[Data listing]
^^^^

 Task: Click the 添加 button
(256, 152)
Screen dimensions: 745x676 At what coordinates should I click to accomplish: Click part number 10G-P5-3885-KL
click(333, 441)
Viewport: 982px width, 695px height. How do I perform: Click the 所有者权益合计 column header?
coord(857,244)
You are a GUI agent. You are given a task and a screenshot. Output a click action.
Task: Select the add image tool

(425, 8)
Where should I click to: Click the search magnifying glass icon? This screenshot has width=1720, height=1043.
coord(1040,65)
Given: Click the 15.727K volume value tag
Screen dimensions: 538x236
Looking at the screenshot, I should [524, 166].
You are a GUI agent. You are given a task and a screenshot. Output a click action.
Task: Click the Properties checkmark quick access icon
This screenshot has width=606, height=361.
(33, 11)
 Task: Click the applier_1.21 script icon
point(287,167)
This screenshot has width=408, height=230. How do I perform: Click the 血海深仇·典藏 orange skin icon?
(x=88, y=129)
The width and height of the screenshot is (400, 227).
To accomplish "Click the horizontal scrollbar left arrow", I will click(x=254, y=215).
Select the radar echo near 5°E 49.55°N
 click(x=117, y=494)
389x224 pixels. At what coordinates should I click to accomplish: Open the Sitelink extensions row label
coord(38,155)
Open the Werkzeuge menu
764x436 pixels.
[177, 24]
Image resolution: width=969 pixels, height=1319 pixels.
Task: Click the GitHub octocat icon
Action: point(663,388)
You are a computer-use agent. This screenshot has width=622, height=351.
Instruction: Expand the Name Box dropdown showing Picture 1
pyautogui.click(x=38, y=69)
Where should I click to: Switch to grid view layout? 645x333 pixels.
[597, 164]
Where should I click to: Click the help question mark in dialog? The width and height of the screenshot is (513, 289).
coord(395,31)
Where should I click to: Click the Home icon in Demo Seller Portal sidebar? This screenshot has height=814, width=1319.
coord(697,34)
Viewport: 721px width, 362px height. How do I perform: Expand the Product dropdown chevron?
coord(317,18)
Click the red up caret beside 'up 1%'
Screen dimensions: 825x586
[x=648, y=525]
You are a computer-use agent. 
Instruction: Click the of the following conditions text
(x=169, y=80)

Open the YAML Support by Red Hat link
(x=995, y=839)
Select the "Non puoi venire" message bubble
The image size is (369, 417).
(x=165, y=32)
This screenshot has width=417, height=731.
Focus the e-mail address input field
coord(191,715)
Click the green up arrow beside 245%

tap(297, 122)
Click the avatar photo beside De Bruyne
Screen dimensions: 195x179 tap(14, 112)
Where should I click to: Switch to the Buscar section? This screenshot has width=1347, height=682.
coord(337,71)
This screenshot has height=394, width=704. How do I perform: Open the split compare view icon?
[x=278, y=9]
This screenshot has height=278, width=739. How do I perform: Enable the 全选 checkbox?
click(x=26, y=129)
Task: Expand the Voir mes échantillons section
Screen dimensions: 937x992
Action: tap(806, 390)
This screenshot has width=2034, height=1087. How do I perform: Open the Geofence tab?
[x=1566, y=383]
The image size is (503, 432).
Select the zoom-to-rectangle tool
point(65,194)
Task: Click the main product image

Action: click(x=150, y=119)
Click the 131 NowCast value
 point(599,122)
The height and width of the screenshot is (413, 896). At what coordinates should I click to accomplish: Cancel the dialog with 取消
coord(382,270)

^^^^

Your goal. Can you express every line of the records above as a JSON list of strings, one string per line, and leave out the blank lines?

Final result.
[
  " Task: Click the 添加 button",
  "(256, 152)",
  "Screen dimensions: 745x676 At what coordinates should I click to accomplish: Click part number 10G-P5-3885-KL",
  "click(333, 441)",
  "Viewport: 982px width, 695px height. How do I perform: Click the 所有者权益合计 column header?",
  "coord(857,244)",
  "You are a GUI agent. You are given a task and a screenshot. Output a click action.",
  "Task: Select the add image tool",
  "(425, 8)",
  "Where should I click to: Click the search magnifying glass icon? This screenshot has width=1720, height=1043.",
  "coord(1040,65)",
  "Given: Click the 15.727K volume value tag",
  "Screen dimensions: 538x236",
  "Looking at the screenshot, I should [524, 166].",
  "You are a GUI agent. You are given a task and a screenshot. Output a click action.",
  "Task: Click the Properties checkmark quick access icon",
  "This screenshot has width=606, height=361.",
  "(33, 11)",
  " Task: Click the applier_1.21 script icon",
  "point(287,167)",
  "This screenshot has width=408, height=230. How do I perform: Click the 血海深仇·典藏 orange skin icon?",
  "(x=88, y=129)",
  "The width and height of the screenshot is (400, 227).",
  "To accomplish \"Click the horizontal scrollbar left arrow\", I will click(x=254, y=215).",
  "Select the radar echo near 5°E 49.55°N",
  " click(x=117, y=494)",
  "389x224 pixels. At what coordinates should I click to accomplish: Open the Sitelink extensions row label",
  "coord(38,155)",
  "Open the Werkzeuge menu",
  "764x436 pixels.",
  "[177, 24]",
  "Image resolution: width=969 pixels, height=1319 pixels.",
  "Task: Click the GitHub octocat icon",
  "Action: point(663,388)",
  "You are a computer-use agent. This screenshot has width=622, height=351.",
  "Instruction: Expand the Name Box dropdown showing Picture 1",
  "pyautogui.click(x=38, y=69)",
  "Where should I click to: Switch to grid view layout? 645x333 pixels.",
  "[597, 164]",
  "Where should I click to: Click the help question mark in dialog? The width and height of the screenshot is (513, 289).",
  "coord(395,31)",
  "Where should I click to: Click the Home icon in Demo Seller Portal sidebar? This screenshot has height=814, width=1319.",
  "coord(697,34)",
  "Viewport: 721px width, 362px height. How do I perform: Expand the Product dropdown chevron?",
  "coord(317,18)",
  "Click the red up caret beside 'up 1%'",
  "Screen dimensions: 825x586",
  "[x=648, y=525]",
  "You are a computer-use agent. ",
  "Instruction: Click the of the following conditions text",
  "(x=169, y=80)",
  "Open the YAML Support by Red Hat link",
  "(x=995, y=839)",
  "Select the \"Non puoi venire\" message bubble",
  "The image size is (369, 417).",
  "(x=165, y=32)",
  "This screenshot has width=417, height=731.",
  "Focus the e-mail address input field",
  "coord(191,715)",
  "Click the green up arrow beside 245%",
  "tap(297, 122)",
  "Click the avatar photo beside De Bruyne",
  "Screen dimensions: 195x179 tap(14, 112)",
  "Where should I click to: Switch to the Buscar section? This screenshot has width=1347, height=682.",
  "coord(337,71)",
  "This screenshot has height=394, width=704. How do I perform: Open the split compare view icon?",
  "[x=278, y=9]",
  "This screenshot has height=278, width=739. How do I perform: Enable the 全选 checkbox?",
  "click(x=26, y=129)",
  "Task: Expand the Voir mes échantillons section",
  "Screen dimensions: 937x992",
  "Action: tap(806, 390)",
  "This screenshot has width=2034, height=1087. How do I perform: Open the Geofence tab?",
  "[x=1566, y=383]",
  "The image size is (503, 432).",
  "Select the zoom-to-rectangle tool",
  "point(65,194)",
  "Task: Click the main product image",
  "Action: click(x=150, y=119)",
  "Click the 131 NowCast value",
  " point(599,122)",
  "The height and width of the screenshot is (413, 896). At what coordinates should I click to accomplish: Cancel the dialog with 取消",
  "coord(382,270)"
]